-------- Supplied records --------
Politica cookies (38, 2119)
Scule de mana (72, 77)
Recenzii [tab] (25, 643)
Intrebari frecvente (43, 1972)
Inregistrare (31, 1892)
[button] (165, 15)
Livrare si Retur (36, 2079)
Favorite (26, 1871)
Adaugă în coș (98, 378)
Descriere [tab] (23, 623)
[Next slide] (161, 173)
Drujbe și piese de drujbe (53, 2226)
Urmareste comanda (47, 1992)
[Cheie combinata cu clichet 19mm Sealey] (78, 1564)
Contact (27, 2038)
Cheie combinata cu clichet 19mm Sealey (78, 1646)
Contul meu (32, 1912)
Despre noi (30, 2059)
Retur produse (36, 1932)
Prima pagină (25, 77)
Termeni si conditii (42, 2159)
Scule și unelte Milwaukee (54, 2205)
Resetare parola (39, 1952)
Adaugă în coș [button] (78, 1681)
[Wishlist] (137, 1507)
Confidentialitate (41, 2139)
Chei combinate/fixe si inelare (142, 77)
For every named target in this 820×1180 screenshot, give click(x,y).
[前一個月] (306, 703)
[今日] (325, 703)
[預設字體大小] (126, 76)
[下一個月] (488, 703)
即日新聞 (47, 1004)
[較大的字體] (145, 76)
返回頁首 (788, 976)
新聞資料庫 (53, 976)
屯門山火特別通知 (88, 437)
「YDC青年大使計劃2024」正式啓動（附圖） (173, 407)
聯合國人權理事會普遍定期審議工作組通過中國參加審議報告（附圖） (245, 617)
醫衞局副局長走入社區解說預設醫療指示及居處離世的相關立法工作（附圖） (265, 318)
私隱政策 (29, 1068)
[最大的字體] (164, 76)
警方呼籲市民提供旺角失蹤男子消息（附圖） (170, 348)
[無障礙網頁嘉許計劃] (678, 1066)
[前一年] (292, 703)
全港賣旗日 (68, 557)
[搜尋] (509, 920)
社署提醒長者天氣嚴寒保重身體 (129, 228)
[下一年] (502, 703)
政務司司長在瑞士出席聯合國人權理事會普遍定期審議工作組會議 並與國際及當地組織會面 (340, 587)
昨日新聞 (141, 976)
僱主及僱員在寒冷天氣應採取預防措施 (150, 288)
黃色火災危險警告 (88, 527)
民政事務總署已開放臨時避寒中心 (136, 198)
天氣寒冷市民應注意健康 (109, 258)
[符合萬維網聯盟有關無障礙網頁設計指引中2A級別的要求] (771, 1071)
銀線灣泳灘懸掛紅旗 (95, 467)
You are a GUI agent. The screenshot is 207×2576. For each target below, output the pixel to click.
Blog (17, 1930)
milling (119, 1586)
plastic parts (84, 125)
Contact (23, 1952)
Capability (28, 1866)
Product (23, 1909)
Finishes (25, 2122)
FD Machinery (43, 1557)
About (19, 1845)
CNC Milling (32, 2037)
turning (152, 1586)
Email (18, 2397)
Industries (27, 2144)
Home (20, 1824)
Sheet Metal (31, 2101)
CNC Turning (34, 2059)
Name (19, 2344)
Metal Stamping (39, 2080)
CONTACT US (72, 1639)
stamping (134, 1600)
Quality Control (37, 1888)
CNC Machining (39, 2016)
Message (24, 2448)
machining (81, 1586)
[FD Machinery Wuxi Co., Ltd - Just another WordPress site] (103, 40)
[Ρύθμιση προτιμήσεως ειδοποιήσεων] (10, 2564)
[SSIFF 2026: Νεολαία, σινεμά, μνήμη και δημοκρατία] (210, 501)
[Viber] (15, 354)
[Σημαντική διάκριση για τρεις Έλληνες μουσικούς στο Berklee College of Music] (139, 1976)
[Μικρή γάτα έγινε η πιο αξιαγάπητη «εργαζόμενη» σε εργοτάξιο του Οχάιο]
--------
Try it - Wherever the line holding "CNC Machining (39, 2016)" falls in the entries above, copy exactly from it through the line holding "[SSIFF 2026: Νεολαία, σινεμά, μνήμη", inclusive, and add nothing.

Result for this task -
CNC Machining (39, 2016)
Message (24, 2448)
machining (81, 1586)
[FD Machinery Wuxi Co., Ltd - Just another WordPress site] (103, 40)
[Ρύθμιση προτιμήσεως ειδοποιήσεων] (10, 2564)
[SSIFF 2026: Νεολαία, σινεμά, μνήμη και δημοκρατία] (210, 501)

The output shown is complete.